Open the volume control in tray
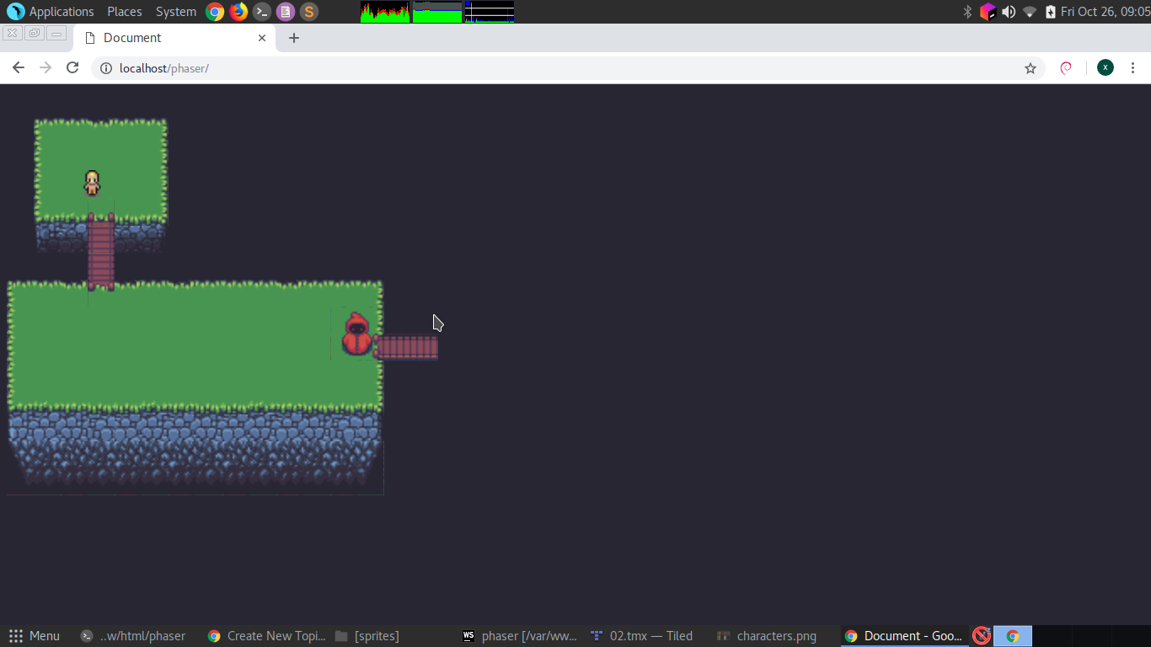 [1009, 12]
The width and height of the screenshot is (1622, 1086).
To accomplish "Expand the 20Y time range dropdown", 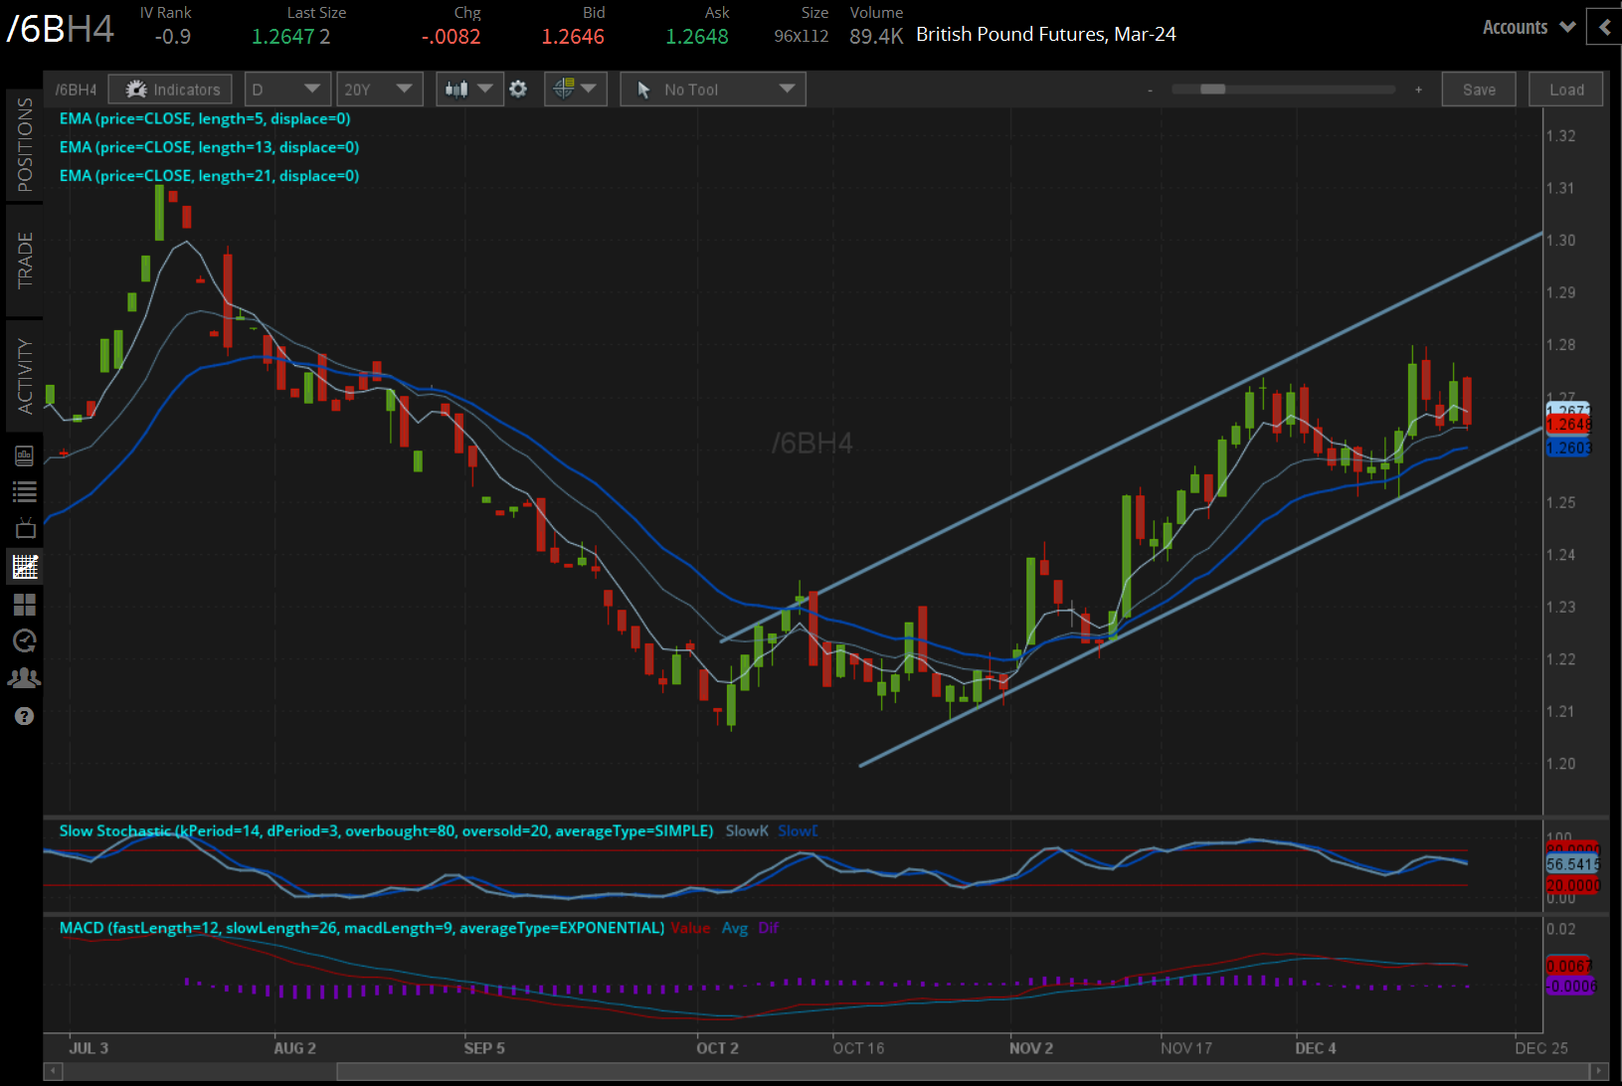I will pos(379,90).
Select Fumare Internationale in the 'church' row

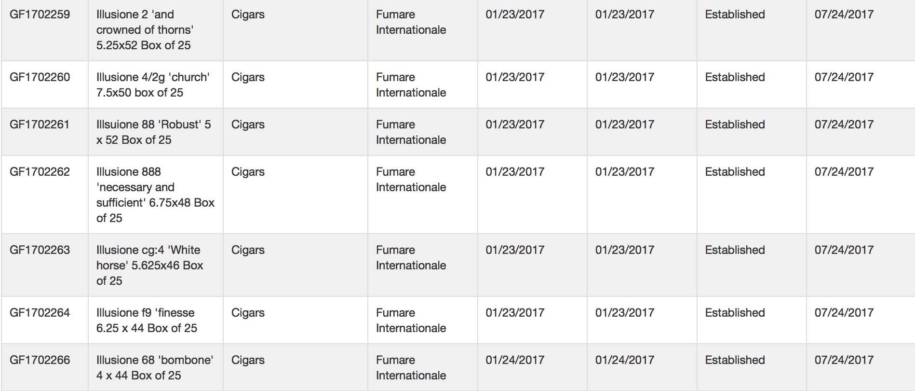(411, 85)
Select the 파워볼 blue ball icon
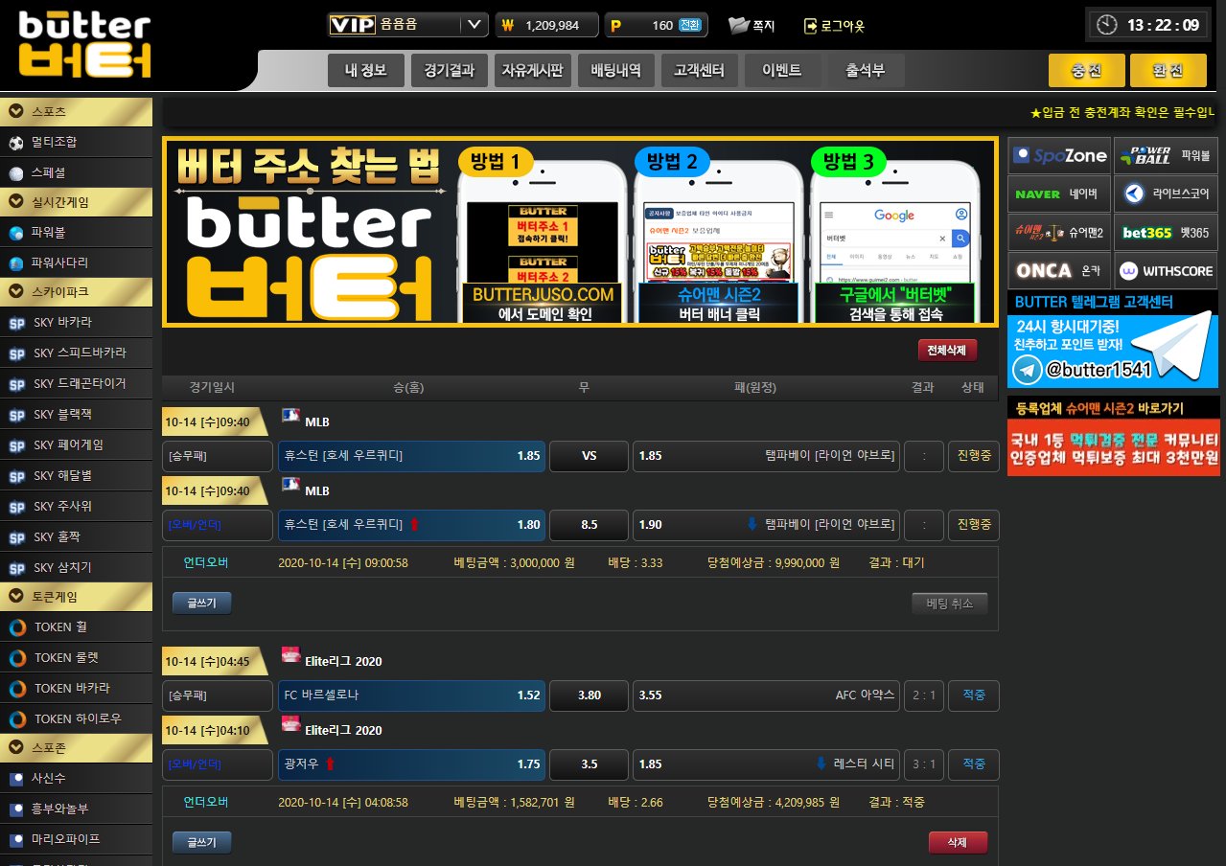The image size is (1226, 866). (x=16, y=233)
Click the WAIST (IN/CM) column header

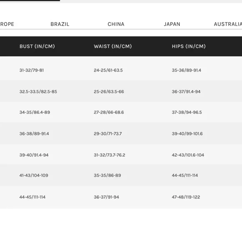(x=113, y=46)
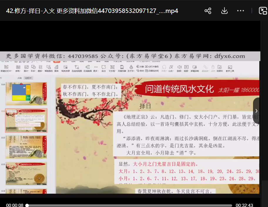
§ §
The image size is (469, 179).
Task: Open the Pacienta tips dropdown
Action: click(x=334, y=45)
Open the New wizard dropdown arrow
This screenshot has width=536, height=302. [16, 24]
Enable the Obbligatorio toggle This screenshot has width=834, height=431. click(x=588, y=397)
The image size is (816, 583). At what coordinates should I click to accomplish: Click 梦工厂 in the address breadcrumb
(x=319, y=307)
§ §
YOUR OBJECTIVE
Count the lines in the records that contain the string "This" with matching case, and give only that number.

EXERCISE OUTPUT
2